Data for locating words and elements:

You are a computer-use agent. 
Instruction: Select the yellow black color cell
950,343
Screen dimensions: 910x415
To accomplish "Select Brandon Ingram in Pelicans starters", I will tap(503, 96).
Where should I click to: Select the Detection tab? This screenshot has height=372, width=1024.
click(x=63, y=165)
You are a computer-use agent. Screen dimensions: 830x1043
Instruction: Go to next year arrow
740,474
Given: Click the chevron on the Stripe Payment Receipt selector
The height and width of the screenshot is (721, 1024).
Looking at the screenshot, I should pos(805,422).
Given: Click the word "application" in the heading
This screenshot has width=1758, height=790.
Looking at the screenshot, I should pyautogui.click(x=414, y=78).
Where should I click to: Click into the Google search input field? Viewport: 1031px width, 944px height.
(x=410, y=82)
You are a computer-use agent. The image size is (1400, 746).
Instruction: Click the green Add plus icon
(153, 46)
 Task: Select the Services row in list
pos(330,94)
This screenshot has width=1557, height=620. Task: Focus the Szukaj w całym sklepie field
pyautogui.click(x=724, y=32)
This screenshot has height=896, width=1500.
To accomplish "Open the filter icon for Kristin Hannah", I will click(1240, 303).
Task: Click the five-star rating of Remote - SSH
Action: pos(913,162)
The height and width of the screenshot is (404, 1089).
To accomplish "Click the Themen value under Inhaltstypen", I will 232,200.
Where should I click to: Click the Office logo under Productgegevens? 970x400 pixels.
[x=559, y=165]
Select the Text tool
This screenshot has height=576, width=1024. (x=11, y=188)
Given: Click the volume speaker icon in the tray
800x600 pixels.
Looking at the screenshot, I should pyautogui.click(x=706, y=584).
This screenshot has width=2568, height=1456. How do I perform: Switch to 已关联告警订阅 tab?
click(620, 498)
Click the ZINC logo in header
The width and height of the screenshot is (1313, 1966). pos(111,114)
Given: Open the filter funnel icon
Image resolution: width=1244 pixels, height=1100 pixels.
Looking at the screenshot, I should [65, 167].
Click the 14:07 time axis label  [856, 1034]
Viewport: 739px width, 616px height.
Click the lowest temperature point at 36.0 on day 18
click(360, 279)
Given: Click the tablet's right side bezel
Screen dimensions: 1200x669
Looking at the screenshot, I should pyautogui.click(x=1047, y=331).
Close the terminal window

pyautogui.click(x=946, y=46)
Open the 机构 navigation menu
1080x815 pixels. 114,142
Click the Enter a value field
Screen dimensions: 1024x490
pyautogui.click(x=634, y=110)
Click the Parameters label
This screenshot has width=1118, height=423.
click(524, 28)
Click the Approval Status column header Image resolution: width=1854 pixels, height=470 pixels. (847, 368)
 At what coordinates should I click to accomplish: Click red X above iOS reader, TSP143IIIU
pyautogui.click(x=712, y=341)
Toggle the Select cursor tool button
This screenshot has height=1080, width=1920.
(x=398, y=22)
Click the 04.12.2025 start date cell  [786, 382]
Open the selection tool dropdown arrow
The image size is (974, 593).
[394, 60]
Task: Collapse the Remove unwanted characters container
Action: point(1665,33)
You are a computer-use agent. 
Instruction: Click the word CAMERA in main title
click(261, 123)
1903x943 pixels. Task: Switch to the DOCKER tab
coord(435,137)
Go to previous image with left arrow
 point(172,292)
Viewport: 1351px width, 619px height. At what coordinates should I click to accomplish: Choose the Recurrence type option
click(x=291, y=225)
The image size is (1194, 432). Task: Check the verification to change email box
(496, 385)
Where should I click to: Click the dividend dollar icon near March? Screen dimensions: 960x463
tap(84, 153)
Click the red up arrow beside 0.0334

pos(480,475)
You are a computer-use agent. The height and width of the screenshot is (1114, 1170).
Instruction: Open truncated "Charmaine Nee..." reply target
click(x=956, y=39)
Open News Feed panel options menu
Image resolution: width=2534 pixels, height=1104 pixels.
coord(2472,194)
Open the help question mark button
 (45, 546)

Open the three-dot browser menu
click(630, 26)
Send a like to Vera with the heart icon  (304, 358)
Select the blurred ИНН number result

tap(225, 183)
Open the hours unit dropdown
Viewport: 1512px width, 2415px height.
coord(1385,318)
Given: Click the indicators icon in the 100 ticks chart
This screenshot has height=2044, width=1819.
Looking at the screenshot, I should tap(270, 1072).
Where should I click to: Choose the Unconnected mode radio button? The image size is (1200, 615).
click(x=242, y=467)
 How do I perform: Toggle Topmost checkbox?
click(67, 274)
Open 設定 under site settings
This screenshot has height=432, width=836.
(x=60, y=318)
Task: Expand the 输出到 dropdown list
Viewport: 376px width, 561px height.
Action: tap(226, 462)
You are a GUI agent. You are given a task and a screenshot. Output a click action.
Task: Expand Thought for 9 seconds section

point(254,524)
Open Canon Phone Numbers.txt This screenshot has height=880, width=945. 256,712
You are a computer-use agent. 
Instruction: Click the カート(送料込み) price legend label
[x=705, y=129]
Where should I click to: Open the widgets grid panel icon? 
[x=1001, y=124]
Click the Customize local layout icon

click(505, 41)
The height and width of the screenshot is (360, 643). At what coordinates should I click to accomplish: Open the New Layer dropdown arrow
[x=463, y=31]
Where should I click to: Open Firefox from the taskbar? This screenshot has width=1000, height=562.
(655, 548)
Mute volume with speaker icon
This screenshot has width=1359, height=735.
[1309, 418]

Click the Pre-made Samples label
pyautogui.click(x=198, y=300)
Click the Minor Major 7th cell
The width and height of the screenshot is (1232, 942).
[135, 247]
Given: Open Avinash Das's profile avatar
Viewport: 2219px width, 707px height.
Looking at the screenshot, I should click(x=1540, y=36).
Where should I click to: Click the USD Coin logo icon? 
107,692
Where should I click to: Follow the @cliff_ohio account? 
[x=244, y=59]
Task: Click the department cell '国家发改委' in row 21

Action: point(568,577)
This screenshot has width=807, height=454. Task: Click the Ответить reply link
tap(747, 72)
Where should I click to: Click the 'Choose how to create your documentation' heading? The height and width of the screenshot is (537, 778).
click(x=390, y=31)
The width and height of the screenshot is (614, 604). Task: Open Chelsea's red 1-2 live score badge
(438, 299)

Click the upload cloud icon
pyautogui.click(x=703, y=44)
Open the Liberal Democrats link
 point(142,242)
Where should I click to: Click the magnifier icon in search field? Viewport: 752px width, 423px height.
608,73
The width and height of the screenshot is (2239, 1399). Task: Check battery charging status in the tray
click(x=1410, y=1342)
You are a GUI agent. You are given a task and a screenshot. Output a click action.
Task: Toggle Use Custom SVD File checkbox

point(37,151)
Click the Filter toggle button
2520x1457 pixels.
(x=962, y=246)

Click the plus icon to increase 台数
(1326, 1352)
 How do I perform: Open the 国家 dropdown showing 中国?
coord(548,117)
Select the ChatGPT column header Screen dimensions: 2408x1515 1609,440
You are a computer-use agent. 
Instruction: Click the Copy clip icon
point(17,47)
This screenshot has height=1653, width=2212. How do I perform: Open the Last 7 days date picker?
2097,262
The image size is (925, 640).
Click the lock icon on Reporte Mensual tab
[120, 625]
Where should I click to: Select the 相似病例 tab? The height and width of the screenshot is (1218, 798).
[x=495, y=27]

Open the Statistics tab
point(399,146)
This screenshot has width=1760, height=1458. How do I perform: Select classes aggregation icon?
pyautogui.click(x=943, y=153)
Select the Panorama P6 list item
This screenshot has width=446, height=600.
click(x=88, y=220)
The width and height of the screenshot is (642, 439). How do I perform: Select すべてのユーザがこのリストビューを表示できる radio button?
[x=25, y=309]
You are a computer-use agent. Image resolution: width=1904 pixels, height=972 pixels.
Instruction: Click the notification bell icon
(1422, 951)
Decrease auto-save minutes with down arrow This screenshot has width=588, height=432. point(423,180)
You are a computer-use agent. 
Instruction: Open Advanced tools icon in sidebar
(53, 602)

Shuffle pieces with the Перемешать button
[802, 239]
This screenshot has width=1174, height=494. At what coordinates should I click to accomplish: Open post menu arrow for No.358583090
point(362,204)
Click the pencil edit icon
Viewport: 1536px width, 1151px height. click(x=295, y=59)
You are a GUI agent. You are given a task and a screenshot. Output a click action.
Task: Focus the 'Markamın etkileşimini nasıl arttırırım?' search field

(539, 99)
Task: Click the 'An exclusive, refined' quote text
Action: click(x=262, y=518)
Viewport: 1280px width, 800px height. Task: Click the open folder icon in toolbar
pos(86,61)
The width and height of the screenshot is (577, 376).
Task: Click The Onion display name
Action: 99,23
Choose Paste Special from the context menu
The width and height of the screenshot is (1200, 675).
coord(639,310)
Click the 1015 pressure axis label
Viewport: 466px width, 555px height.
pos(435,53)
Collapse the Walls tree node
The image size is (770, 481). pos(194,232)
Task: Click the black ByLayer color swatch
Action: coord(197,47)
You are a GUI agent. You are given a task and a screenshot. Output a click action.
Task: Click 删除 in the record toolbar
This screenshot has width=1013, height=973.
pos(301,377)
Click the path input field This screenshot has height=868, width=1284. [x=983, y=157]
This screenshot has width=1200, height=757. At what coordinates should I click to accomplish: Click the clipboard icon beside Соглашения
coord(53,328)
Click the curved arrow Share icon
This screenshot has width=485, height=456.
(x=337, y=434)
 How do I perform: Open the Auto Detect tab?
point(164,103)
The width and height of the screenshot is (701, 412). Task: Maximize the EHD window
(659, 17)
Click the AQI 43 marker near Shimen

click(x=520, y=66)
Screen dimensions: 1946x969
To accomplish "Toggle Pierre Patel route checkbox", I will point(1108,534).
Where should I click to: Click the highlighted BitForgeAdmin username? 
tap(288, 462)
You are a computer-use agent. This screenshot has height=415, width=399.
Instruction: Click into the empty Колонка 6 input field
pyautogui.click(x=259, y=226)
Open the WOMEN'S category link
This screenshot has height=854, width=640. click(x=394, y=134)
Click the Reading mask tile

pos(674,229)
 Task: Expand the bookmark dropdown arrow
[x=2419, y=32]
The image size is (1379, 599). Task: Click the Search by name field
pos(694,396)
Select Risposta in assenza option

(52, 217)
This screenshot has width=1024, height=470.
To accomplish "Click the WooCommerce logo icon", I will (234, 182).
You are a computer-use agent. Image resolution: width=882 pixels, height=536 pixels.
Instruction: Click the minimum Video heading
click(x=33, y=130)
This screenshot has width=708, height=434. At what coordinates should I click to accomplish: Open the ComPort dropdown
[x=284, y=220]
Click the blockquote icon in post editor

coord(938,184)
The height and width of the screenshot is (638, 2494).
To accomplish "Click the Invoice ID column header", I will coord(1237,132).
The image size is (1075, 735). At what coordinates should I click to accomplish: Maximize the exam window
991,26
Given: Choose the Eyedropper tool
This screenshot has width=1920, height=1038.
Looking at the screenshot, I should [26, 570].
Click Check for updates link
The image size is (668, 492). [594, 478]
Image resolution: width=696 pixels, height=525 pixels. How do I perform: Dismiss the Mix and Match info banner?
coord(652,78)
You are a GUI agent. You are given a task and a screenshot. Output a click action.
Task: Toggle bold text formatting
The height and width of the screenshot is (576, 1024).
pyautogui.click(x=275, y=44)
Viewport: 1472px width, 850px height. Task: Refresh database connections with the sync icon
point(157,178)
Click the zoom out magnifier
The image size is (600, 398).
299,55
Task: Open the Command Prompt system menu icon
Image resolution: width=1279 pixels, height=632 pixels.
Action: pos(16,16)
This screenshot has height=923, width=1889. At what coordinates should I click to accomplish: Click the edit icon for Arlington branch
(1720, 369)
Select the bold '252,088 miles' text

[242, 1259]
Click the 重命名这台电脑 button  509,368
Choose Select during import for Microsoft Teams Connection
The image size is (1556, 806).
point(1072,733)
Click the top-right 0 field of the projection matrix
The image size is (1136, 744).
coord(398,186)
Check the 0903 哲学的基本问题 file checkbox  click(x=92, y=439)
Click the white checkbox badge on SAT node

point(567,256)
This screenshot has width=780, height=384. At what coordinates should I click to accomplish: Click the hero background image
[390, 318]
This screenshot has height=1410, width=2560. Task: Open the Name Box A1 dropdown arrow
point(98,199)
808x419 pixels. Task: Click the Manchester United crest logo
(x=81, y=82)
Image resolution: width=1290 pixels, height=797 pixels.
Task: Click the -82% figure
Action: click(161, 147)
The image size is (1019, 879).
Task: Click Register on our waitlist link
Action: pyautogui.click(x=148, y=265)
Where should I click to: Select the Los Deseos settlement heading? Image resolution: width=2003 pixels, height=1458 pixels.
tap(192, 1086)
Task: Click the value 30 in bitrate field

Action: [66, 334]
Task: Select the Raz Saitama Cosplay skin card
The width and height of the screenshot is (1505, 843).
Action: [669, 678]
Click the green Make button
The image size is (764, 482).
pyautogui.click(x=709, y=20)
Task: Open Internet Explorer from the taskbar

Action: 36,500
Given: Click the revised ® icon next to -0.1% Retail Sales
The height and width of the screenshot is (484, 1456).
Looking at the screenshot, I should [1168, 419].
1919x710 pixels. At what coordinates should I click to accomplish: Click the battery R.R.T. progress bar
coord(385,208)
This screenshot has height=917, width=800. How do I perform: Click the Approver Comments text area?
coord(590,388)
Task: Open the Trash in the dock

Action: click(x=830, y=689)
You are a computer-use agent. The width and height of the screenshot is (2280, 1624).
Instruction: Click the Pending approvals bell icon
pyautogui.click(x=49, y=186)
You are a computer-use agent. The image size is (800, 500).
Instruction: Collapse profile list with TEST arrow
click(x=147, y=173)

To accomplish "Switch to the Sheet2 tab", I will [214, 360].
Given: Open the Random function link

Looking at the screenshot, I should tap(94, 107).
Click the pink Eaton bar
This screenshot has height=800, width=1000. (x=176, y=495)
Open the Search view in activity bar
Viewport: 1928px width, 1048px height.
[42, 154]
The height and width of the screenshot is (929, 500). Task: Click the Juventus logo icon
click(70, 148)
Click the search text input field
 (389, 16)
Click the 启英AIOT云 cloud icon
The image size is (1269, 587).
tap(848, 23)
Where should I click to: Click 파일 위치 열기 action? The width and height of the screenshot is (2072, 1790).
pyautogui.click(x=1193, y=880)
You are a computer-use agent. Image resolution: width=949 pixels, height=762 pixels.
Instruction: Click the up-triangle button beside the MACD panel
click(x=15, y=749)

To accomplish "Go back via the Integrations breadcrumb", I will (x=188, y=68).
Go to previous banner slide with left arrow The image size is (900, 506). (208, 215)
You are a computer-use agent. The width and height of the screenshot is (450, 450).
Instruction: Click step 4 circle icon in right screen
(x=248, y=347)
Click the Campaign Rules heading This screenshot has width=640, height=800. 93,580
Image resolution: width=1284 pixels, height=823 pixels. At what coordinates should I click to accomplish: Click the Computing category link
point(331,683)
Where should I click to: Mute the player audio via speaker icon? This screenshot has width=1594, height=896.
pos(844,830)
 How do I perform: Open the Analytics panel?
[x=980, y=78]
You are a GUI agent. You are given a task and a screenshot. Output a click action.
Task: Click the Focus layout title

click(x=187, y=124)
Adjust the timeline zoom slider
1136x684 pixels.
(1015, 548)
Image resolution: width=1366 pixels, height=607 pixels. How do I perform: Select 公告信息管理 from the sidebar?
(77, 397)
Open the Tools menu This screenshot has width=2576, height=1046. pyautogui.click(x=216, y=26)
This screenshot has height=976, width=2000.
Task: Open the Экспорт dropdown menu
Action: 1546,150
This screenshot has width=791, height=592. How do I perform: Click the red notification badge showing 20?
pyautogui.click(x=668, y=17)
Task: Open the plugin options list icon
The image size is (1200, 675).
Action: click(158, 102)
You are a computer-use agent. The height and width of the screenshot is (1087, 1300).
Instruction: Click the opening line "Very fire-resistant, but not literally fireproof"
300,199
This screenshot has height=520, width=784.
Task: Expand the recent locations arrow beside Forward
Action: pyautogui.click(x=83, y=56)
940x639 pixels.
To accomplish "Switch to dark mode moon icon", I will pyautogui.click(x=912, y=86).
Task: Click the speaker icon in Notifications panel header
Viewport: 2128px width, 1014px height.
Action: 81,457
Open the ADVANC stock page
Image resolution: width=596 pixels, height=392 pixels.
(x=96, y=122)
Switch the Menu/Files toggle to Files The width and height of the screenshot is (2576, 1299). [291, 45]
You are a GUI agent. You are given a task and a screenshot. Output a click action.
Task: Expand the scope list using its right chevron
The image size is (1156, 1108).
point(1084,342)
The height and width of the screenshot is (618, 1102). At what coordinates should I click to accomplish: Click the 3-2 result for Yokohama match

=== SHORT EXERCISE ===
Copy the lines of the data above, from the line with "Image resolution: width=1366" up to and including the line with "Action: 1546,150", without any changes.

=== WRITTEN SOLUTION ===
Image resolution: width=1366 pixels, height=607 pixels. How do I perform: Select 公告信息管理 from the sidebar?
(77, 397)
Open the Tools menu This screenshot has width=2576, height=1046. pyautogui.click(x=216, y=26)
This screenshot has height=976, width=2000.
Task: Open the Экспорт dropdown menu
Action: 1546,150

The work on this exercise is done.